Guy Wilkie Warren  (born 16 April 1921) is an Australian painter who won the Archibald Prize in 1985 with Flugelman with Wingman. His works have also been exhibited as finalists in the Dobell Prize and he received the Trustees Watercolour Award at the Wynne Prize in 1980. He turned 100 in 2021.

Career

Military service 
Warren (Service number NX110908) served in the Australian Army during World War II from 15 May 1941 until 3 April 1946. During his service outside Australia in New Guinea and Bougainville Island with the 136 Advance Supply Depot he rose to the rank of Staff Sergeant.

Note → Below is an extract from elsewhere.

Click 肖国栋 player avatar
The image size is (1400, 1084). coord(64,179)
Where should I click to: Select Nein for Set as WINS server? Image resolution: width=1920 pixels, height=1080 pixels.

Many of Warren's creative influences can be traced to his Army service. An experience of the jungle at Canungra in southeast Queensland, which was reinforced during his service in New Guinea became a constant theme throughout his career.

Artistic career 
At the end of World War II, Warren undertook art training at the National Art School. During this time, Warren met other veteran artists who had also served in World War II, and who took advantage of the Commonwealth's post war training scheme. On completing this program, Warren travelled to England to pursue landscape painting where a chance meeting with a young veteran and naturalist, Sir David Attenborough, provided the opportunity to continue his passion for the jungle through photos Sir David provided from his own travels to New Guinea.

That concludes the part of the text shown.